▶ [本文抜粋]:
ここで早速、由美さんによる撮影ポイント。

撮影ポイント1
その写真は誰のためのもの?


「撮りたいもの、プラス、何を画角に入れるかが大事かな。それは、自分のために撮るのか、誰かに届けるために撮るのかによって違ってきます。車を停めて、まず目についたこのタペストリーに驚きの感情があったとして、それを誰に届けたいのか。自分のためのものなのか。この場にいない友達に見せるためのものなのか。それがわかるものを一緒に撮りましょう。例えば、後ろのロープウェイ駅舎と一緒に撮れば、写真を見返したとき、松山城に登る前に撮ったという記憶を残すことができます」

それを聞いたあとに撮った、ことばと嘉明さん(松山城の創業者、加藤嘉明。敬意と親しみを込めてこう書きたい)。時代を感じる、組み合わせ。

ちなみに、タペストリーの反対側には別のことばが書かれているで、ぐるっと回ってぜひ見てみて。

ロープウェイ商店街のことばを見て歩くだけで楽しくなって、なかなか松山城まで辿りつけないのも、ことば旅の思い出。

松山城で拾う、ことばの落し物

ようやく駅舎1階にたどり着き、3階のロープウェイ、リフト乗り場に向かうエスカレーターへ。ここにも、あのことば発見。

松山城に登る方法は、徒歩か、ロープウェイか、リフトがある。ことば旅なら断然リフト。その理由は、こちら。

リフト下に、「ことば」作品が落ちているから。ここは敢えて「落ちている」と表現したい。

だって、これですもん。「足元にことばの落しものあります」。
ことば作品の掲示を知らせる、支柱の案内ことばもユニーク。

これは、もうちょっとしたらぜひ息子に見せたい、ことば

取材時は、運休していたロープウェイ自体にも、横や底?に、ことば作品が書かれているので見つけてみて。

由美さんが過去に撮ったロープウェイの底の写真

市内電車は、ことばを乗せて

続いて向かったのは、道後温泉駅。肝心の「ことば」はどこにあるかというと、

電車が「ことば」を乗せてやってくる。

撮影ポイント2
電車は駅が撮りやすい


「走っている電車を撮るのはちょっと難しいので、道後温泉駅で観光しながら撮るといいですよ。駅舎も可愛くて、撮影スポットにぴったり。ほかには、アクセスしやすい『松山市駅』や車両基地を併設する『古町駅』がおすすめです」

▶ [課題の内容]:
a: ことば旅の記事によると、松山城に登る方法には何がありますか。
b: ことば旅の記事で「撮りたいもの、プラス」で始まる段落を、要点を残して箇条書きにまとめてください。
c: ことば旅の記事の続きを、最後の文のあとから書いてください。

▶ [データ欄]:

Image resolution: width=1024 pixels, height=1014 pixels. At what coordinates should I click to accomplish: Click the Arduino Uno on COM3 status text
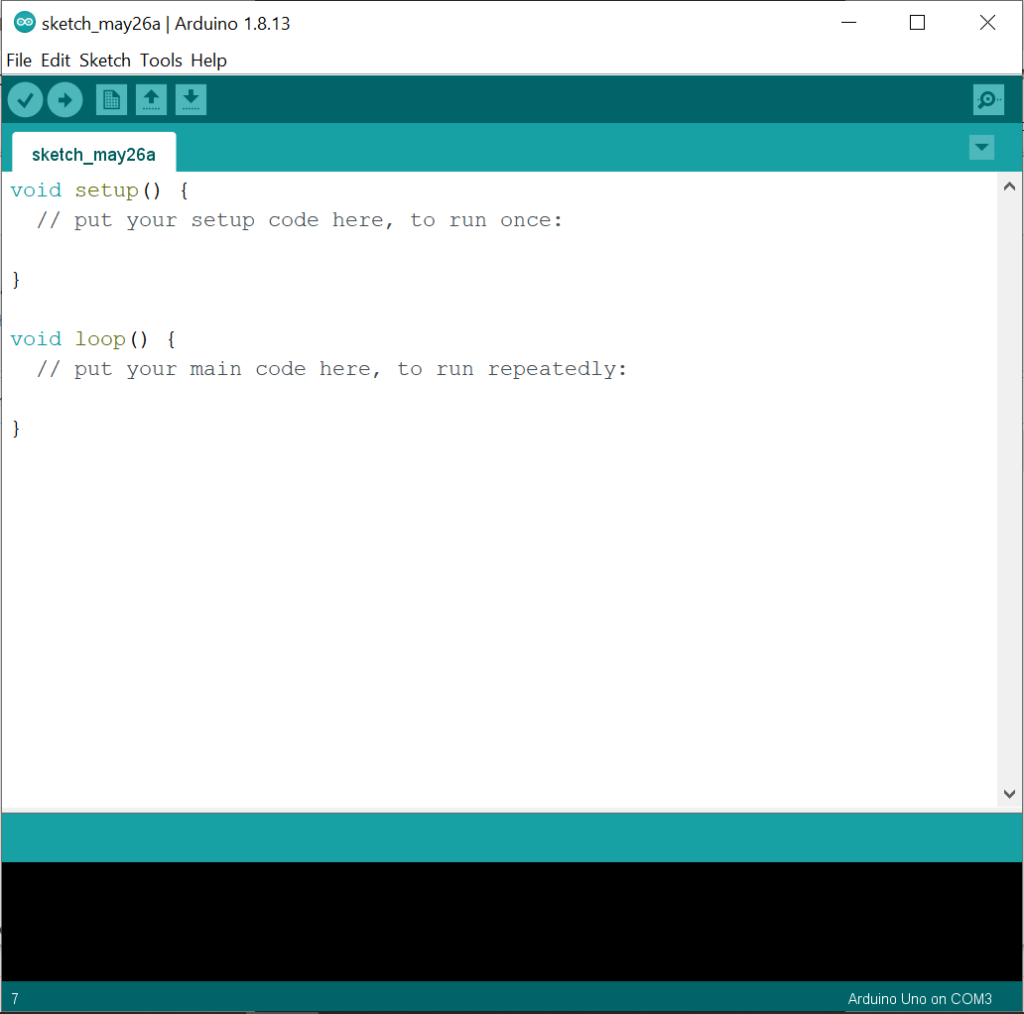[919, 998]
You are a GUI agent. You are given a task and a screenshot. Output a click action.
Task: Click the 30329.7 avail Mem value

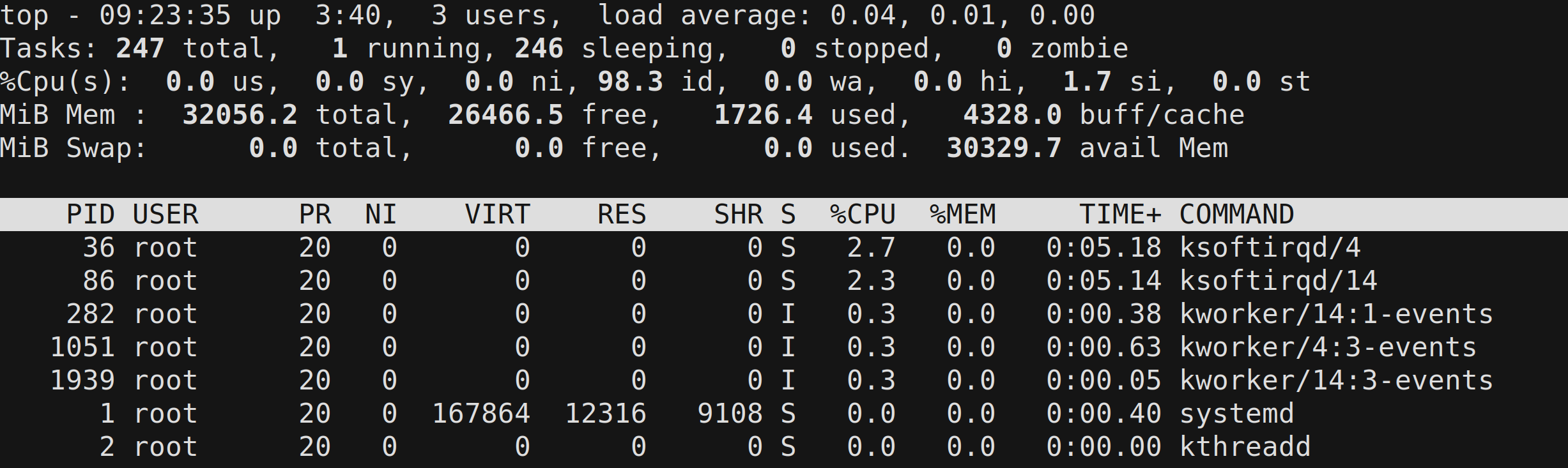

▶ [解答例]:
a: 徒歩、ロープウェイ、リフトの三つです。

b:
- 撮りたいものに加えて、何を画角に入れるかが大事。
- それは、自分のために撮るのか、誰かに届けるために撮るのかで違ってくる。
- タペストリーへの驚きを誰に届けたいのか、自分のためなのか、この場にいない友達に見せるためなのかがわかるものを一緒に撮る。
- 例として、後ろのロープウェイ駅舎と一緒に撮れば、見返したときに松山城に登る前に撮ったという記憶を残せる。

c:
すべての電車がことばを乗せているわけではなく(現在は10車両が走行中)、なかには愛媛の特産のかんきつやみきゃんを車体や車内にあしらった「みかん電車」もあったりして。すぐには見つけられないのも、また楽しい。

ことばとたぬきに、誘われて

駅を後にして、道後ハイカラ通りを歩いて、道後温泉本館方面へ。本館前にもことばスポット発見。

ことばと可愛らしいたぬきのイラストが描かれた「おいでん家」の壁面。「街はことばのミュージアム」とは関係のないところだが、目を引くスポット。

撮影ポイント3
光を意識する


「逆光にならないように。太陽のある位置を意識して、どっちから撮ればいいか考えるといいですよ」

今回の場合、壁面に向かって右側からねらうと逆光になるので、左側から太陽を背にカシャ。

上人坂でさりげなく輝く、俳人の5選

道後温泉本館から東へ。山裾に鎮座する宝厳寺へと向かう道中は、「上人坂」と呼ばれ、夏目漱石の『坊っちゃん』では花街として描かれた。その坂に、松山の俳人・夏井いつきさんの句を記した句碑が点在している。「道後オンセナート2022」のプログラムのひとつ(会期2023年2月26日まで。お気をつけて)。俳句は、2022年1月に発売された新作句集『伊月集 鶴』 から、春夏秋冬の句、それぞれ5句を厳選。5カ所で季節ごとに入れ替わる仕掛けだ。

句碑といえば、どんと立派な石碑に筆文字で掘られているイメージがある。座談会では「昔は筆で句を書いていたから、石碑に筆文字がマッチしていたけど、時代は変わっている。句碑も変わるべき」という話も出た。
こちらの句碑は、鏡面仕上げ。かっこいい。

これまで紹介したことばスポットと違い、風景になじんでいるので見落としのないように。しかも、うつろう季節とともに、ことばが変わるなんて。出会い方にもことばの意味にも驚きと発見がいっぱい。見つけて、気づいて、「松山はことばのまちだなあ」って思ってもらえたなら。真の「ことばのまち」になりそうな、予感。

坂道に佇み、輝く句碑。なかなかに撮るのに悩む。そしたら、由美さんが大事なことを教えてくれた。

撮影ポイント4
好きに撮る


「好きに撮ったらいいのよ。写真って、受ける印象は人によって違う。正解は絶対ない。だから、あくまでも個人的意見だけど、いいね!をもらうために撮る必要はない。自分が好きな、いいと思うことを大切にすればいいのよ」

最後にとっても大事なことを教えていただき、由美さんとのことば旅は、ここまで。名残惜しくお別れした後も、ことば旅は、つづく。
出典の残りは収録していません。